The guiding principle – articulated by US economists Richard Thaler and Cass Sunstein in their book, Nudge – is that instead of ordering people around or leaving them alone to behave in ways damaging to themselves or others, the state can “nudge” them into making better decisions by framing their choices differently. Organ donation is a case in point.

Finding a successful nudge involves a scientific approach, testing different approaches and forms of words using randomised controls – a principle common in medical research but rare in policy-making. In one instance, where the goal was to increase the proportion of people who pay their taxes on time, some 70,000 citizens received the standard government letter urging them to file their returns on time, while another 70,000 were sent a variation designed by the nudge team. Such large numbers are academically rigorous and provide a very high degree of confidence that the intervention will work on a national scale.
There is still so much more that could be done. So far, the unit has concentrated on the less controversial areas of government activity. Public health and education policy are just two areas where behavioural economics has a significant and beneficial role to play. Rather than be restricted to the Cabinet Office, these insights should be part of the policy-making process across all departments.

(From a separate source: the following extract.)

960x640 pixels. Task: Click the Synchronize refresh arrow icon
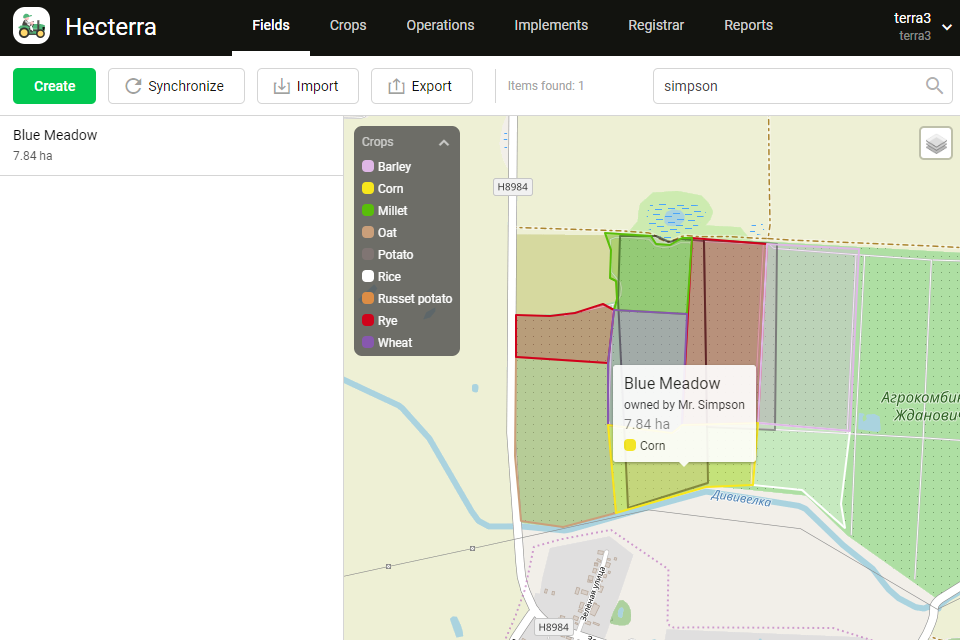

Critics who cry “Big Brother” over government attempts to manipulate public behaviour are missing the point. Far from infringing the liberties of citizens, behavioural economics uses our evolving understanding of human nature to liberate us from avoidable errors. It could produce better government and a better society. Indeed, this is about ensuring the state does not need to be Big Brother. The application of behavioural economics is smart, scientific, and liberal, so naturally this newspaper will champion it.